Com o balanço de acidentes, mortes e feridos nas estradas até junho já acima do registrado no mesmo período do ano passado, o governo quer acelerar um pacote de ações: ampliar áreas com velocidade máxima de 30 quilômetros por hora, redesenhar vias para que sejam mais autoexplicativas e tolerantes a erros, renovar a frota de veículos e encurtar o tempo de resposta no socorro.
Essas iniciativas constam da Estratégia Nacional de Segurança Rodoviária - Visão Zero 2030, aprovada em termos gerais pelo Conselho de Ministros e agora encaminhada para consulta pública. Dentro desse diagnóstico, os sinistros ocorridos em áreas urbanas são apontados como o foco de maior inquietação entre especialistas.
Metas da Estratégia Nacional de Segurança Rodoviária - Visão Zero 2030
O texto define a meta de reduzir em 50% o total de vítimas fatais e de feridos graves até 2030, além de chegar a zero mortes e zero feridos graves em 2050. Segundo o exercício apresentado, isso pode resultar no salvamento de cerca de 2250 vidas e em uma economia de 20 mil milhões de euros até 2030.
Para alcançar esse objetivo, conforme a informação a que o JN teve acesso, o governo pretende enfrentar comportamentos de maior risco entre motoristas - como velocidade excessiva ou inadequada, condução sob efeito de álcool ou de substâncias psicotrópicas, distração e fadiga - por meio de um conjunto de medidas que começa a ser divulgado.
Velocidade e zonas 30 km/h
Entre os temas, a velocidade é a questão que, segundo o documento, "ocupa uma posição central na estratégia". A proposta passa por criar mais áreas com limite de 30 km, popularmente chamadas de zonas 30, sobretudo em pontos onde haja circulação de pedestres, ciclistas e outros usuários.

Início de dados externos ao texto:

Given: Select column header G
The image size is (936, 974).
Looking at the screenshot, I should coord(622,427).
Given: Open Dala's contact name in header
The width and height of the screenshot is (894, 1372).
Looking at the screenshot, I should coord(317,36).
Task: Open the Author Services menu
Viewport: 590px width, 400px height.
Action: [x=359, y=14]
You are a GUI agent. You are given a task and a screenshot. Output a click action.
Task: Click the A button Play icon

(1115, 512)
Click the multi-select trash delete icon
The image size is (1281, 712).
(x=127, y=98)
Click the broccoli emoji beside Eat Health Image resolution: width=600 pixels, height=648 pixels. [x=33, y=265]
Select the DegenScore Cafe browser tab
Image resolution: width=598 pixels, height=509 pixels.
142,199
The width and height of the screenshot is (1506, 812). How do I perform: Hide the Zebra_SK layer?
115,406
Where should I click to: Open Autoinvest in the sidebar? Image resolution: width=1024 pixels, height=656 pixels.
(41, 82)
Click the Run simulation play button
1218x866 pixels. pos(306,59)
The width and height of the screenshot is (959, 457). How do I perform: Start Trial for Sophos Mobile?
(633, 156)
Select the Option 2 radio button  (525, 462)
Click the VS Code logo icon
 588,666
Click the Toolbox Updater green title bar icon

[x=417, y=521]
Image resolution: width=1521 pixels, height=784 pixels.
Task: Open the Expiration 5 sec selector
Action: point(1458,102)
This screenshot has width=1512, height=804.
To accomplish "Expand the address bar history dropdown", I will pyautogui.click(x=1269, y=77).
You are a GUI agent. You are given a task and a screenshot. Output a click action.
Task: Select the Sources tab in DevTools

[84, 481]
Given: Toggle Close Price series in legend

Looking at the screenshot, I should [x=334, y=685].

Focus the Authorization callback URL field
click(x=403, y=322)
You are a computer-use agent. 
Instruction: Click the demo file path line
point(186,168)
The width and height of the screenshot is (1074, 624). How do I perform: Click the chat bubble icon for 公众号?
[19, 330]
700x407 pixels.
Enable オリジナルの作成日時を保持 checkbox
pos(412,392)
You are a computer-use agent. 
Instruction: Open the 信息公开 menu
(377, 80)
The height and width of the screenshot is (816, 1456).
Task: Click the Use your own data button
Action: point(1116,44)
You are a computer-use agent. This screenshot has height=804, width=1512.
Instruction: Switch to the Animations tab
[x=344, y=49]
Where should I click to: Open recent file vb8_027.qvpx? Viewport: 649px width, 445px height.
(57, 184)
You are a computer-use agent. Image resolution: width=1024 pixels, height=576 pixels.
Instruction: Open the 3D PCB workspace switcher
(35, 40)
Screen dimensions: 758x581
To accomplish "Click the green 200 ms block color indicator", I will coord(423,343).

Além disso, há a intenção de intervir no desenho de estradas, ruas e áreas adjacentes, com foco em eliminar ou proteger obstáculos, separar fluxos de tráfego incompatíveis e reforçar a proteção dos usuários mais vulneráveis.
Carros estão velhos
A estratégia também admite que "o envelhecimento do parque automóvel português constitui uma preocupação", já que esse cenário restringe a adoção de tecnologias de segurança mais recentes. Por isso, o texto indica a necessidade de políticas que incentivem a renovação da frota.
No atendimento pós-acidente, o plano ressalta a importância de reduzir os tempos de socorro, apoiando-se em melhor coordenação entre entidades, além de garantir acesso a dados confiáveis sobre lesões e condições de reabilitação.
Problemas estruturais
Para além de listar medidas, o documento descreve problemas estruturais associados à elevada sinistralidade nas estradas portuguesas. O diagnóstico aponta que os acidentes dentro das localidades têm "particular gravidade", inclusive pela concentração de pedestres, ciclistas e motociclistas. Entre 2010 e 2019, essas áreas responderam por mais de metade das mortes, abrangendo tanto vias urbanas quanto estradas nacionais.
Já fora das localidades, a estratégia observa que as velocidades praticadas tendem a ser mais altas e, por isso, esses trechos se tornam mais propícios a colisões frontais e saídas de pista, afetando principalmente ocupantes de veículos leves. Quanto aos grupos mais expostos, o documento demonstra maior preocupação com ocupantes de automóveis - que formam a maior parcela das vítimas fatais -, seguidos por pedestres e ocupantes de veículos de duas rodas.
Planos de ação e acompanhamento das medidas
A implementação da estratégia deverá ocorrer por meio de planos de ação plurianuais, preferencialmente em ciclos de dois em dois anos. "Os planos de ação devem ser documentos dinâmicos, sujeitos a monitorização e ajustamento, de modo a permitir correções em função da execução das medidas, da evolução dos indicadores e da aproximação, ou afastamento, face às metas definidas", afirma o documento consultado pelo JN.
O ministro da Administração Interna, Luís Neves, já informou que a estratégia reúne mais de 40 medidas a serem desenvolvidas nos próximos anos. Em abril, o governante classificou a sinistralidade rodoviária como uma chaga nacional e anunciou a reativação da Brigada de Trânsito da GNR e um novo Código da Estrada com mais fiscalização nas estradas.